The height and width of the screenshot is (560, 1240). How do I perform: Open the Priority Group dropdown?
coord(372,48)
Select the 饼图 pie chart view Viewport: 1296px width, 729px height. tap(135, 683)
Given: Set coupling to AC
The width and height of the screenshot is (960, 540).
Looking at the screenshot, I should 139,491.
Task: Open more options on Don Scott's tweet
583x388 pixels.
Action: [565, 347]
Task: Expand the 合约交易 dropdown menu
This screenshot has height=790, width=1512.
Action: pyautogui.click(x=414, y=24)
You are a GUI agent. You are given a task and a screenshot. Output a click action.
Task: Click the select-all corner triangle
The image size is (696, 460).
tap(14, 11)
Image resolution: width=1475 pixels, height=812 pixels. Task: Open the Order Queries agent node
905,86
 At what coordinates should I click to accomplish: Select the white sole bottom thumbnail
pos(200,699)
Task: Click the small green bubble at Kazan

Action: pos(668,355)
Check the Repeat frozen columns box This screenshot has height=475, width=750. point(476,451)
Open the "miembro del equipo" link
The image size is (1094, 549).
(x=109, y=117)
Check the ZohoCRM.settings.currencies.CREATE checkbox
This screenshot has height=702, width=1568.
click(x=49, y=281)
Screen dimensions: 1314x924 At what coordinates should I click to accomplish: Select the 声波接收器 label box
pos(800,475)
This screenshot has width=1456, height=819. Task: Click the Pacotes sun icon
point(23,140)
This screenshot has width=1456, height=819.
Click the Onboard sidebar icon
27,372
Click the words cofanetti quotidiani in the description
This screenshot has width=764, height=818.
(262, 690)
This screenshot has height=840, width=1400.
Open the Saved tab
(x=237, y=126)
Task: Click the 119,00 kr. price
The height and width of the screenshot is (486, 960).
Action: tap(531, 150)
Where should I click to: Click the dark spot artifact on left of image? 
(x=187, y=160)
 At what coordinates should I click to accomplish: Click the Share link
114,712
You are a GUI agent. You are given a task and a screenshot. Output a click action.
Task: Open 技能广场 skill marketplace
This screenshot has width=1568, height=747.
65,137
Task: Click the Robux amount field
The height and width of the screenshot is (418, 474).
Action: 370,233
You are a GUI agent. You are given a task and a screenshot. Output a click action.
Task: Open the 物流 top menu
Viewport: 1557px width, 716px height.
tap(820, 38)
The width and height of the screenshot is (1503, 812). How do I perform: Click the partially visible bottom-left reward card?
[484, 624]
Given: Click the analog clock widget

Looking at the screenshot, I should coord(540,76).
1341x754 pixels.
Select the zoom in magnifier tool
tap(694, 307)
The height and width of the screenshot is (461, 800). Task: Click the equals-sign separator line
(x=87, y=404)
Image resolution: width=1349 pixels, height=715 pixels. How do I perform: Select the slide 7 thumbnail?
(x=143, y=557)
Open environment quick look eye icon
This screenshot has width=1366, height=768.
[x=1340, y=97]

———

◆ What to work on ◆
Identify every row above that contains the string "Open" and copy each of those rows in full. Case counts.

◆ Exercise result ◆
The height and width of the screenshot is (560, 1240). How do I perform: Open the Priority Group dropdown?
Task: Open more options on Don Scott's tweet
Image resolution: width=1475 pixels, height=812 pixels. Task: Open the Order Queries agent node
Open the "miembro del equipo" link
Open the Saved tab
Task: Open 技能广场 skill marketplace
Task: Open the 物流 top menu
Open environment quick look eye icon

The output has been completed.